> **Provided text**:
Typed factory silently discards arguments that can't be mapped to a constructor?

155 Views Asked by At

Question

Should a typed factory throw an exception if there are arguments specified in a creation function that can't be mapped to a constructor? E.g.

public class Foo
{
    public Foo() : Foo(new Guid())
    {
    }

    // Used to be 'public Foo(string bar)'
    public Foo(Guid guid)
    {
    }
}

public interface FooFactory
{
    Foo CreateFoo(string bar);
}

We found that part of a bug was being caused by a typed factory silently calling the default constructor instead of throwing an exception when it couldn't find a constructor on Foo that accepted a string. The constructor on Foo had been changed but the method to create it in the typed factory hadn't been updated.

Partial solution?

We experimented a bit and found a potential solution:

public class OurComponentSelector : DefaultTypedFactoryComponentSelector
{
    public override IDictionary GetArguments(MethodInfo method, object[] arguments)
    {
        // Check an appropriate constructor can be found, throw exception if not
    }
}

Would this be an appropriate work-around?

1

There are 1 best solutions below

0
On

Yes. This is exactly the type of extensibility that ITypedFactoryComponentSelector is intended to provide.

Windsor's own DefaultDelegateComponentSelector uses the same extension point to transform arguments before handing them off to the container.

(Dataset items)
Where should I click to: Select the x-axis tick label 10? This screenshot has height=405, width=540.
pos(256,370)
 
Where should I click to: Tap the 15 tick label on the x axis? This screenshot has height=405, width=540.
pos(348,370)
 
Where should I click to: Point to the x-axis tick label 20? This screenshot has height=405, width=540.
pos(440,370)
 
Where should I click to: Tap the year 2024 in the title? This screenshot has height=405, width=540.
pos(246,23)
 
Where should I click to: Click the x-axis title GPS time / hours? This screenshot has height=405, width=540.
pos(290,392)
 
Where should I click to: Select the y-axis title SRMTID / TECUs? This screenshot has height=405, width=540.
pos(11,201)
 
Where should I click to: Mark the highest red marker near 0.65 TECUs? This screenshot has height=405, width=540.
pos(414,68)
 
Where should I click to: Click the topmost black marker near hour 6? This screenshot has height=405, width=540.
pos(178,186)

> **Tasks**:
1. In the typed factory post, why did the typed factory end up calling Foo's default constructor? Explain in one to three sentences.
2. Answer these from the typed factory post:
(a) What parameter type does the changed Foo constructor take?
(b) Which class does OurComponentSelector derive from?
(c) Which Windsor class uses the same extension point to transform arguments?
3. Please output the typed factory post from "Partial solution?" up to and including "an appropriate work-around?".
The items have no connection to the typed factory post.

> **Solutions per task**:
1. The constructor on Foo had been changed to take a Guid instead of a string, but the CreateFoo(string bar) method in the typed factory hadn't been updated. When the factory couldn't find a constructor on Foo that accepted a string, it silently called the default constructor instead of throwing an exception.

2.
(a) Guid
(b) DefaultTypedFactoryComponentSelector
(c) DefaultDelegateComponentSelector

3.
Partial solution?

We experimented a bit and found a potential solution:

public class OurComponentSelector : DefaultTypedFactoryComponentSelector
{
    public override IDictionary GetArguments(MethodInfo method, object[] arguments)
    {
        // Check an appropriate constructor can be found, throw exception if not
    }
}

Would this be an appropriate work-around?